**ABOUT THIS EXERCISE:** Below this line is a set of entries; quote exactly the lines from the line that contains "975x573 pixels." to the line that contains "Task: Enable Always Use Multi Value Marker", both lines included.

**EXTRACTED MATERIAL:**
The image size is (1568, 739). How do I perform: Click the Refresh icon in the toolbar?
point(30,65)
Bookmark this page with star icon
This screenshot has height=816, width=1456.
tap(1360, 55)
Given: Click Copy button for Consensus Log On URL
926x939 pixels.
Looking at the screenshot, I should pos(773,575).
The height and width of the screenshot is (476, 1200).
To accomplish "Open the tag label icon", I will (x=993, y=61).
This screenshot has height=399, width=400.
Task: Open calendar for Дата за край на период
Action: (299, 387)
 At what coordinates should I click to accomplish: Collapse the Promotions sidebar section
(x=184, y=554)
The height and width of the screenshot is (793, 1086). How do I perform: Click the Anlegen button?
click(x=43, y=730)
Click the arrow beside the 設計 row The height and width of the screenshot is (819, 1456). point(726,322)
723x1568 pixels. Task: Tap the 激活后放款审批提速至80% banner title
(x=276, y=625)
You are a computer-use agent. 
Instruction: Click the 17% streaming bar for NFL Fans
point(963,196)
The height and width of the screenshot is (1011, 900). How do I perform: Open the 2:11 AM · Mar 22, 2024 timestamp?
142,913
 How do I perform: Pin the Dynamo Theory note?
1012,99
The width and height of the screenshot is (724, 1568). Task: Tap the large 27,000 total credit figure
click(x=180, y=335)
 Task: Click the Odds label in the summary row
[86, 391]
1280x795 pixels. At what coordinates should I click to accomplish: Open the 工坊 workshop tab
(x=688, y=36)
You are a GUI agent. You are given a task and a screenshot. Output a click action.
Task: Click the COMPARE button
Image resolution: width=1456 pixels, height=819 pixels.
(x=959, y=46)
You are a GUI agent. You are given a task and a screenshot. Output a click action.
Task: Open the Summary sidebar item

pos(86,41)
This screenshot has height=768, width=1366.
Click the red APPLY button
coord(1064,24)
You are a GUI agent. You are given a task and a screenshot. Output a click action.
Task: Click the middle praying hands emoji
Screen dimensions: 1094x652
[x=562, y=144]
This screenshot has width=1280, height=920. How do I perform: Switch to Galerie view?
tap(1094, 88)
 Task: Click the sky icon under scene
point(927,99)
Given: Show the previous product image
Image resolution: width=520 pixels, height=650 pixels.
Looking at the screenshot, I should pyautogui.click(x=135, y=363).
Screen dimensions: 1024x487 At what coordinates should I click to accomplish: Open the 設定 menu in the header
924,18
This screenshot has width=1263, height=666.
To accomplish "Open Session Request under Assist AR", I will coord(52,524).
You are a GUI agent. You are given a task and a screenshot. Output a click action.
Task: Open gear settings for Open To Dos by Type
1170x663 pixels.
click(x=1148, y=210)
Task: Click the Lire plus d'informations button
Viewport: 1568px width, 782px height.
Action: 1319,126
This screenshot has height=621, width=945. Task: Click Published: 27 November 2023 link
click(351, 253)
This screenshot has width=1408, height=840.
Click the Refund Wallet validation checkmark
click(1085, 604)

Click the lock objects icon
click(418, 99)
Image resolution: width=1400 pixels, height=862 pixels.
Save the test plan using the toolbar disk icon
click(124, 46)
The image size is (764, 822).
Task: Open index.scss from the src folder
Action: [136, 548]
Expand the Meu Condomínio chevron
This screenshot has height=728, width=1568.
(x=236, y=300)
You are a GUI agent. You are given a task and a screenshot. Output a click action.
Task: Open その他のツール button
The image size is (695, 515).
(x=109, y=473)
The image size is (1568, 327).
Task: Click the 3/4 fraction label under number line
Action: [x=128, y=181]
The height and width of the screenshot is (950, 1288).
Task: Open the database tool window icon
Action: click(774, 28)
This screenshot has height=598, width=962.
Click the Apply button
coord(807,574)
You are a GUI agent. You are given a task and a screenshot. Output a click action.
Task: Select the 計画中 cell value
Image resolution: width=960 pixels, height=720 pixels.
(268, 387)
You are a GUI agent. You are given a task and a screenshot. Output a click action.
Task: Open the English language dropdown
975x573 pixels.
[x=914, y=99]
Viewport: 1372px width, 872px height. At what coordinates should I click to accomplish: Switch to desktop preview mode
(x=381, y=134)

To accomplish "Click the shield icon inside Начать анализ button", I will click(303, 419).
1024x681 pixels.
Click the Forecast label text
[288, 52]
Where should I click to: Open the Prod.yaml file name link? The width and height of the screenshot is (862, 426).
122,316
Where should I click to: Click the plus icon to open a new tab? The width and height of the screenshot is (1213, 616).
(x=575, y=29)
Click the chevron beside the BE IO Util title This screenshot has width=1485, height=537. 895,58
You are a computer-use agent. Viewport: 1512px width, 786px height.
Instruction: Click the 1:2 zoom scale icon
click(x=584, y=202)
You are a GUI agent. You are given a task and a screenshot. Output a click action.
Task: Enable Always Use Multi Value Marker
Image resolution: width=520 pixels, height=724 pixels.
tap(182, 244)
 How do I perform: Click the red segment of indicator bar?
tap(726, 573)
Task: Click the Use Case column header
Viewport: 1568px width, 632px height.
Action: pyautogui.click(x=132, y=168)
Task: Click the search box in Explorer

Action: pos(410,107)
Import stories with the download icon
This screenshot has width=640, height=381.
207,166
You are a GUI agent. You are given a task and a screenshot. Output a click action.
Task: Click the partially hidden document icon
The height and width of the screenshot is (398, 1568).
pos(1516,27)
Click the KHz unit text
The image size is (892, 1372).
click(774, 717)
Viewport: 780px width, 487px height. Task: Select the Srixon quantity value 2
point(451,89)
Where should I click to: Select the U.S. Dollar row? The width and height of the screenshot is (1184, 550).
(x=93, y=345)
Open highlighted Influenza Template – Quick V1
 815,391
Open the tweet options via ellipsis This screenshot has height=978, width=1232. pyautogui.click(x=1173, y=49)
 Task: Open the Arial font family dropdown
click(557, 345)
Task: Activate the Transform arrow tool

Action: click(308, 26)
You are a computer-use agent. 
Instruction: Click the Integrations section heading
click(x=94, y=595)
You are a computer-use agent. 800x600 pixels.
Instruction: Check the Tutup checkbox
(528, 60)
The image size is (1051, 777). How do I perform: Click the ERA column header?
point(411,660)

**COMPLETED EXERCISE:**
975x573 pixels.
[x=914, y=99]
Viewport: 1372px width, 872px height. At what coordinates should I click to accomplish: Switch to desktop preview mode
(x=381, y=134)

To accomplish "Click the shield icon inside Начать анализ button", I will click(303, 419).
1024x681 pixels.
Click the Forecast label text
[288, 52]
Where should I click to: Open the Prod.yaml file name link? The width and height of the screenshot is (862, 426).
122,316
Where should I click to: Click the plus icon to open a new tab? The width and height of the screenshot is (1213, 616).
(x=575, y=29)
Click the chevron beside the BE IO Util title This screenshot has width=1485, height=537. 895,58
You are a computer-use agent. Viewport: 1512px width, 786px height.
Instruction: Click the 1:2 zoom scale icon
click(x=584, y=202)
You are a GUI agent. You are given a task and a screenshot. Output a click action.
Task: Enable Always Use Multi Value Marker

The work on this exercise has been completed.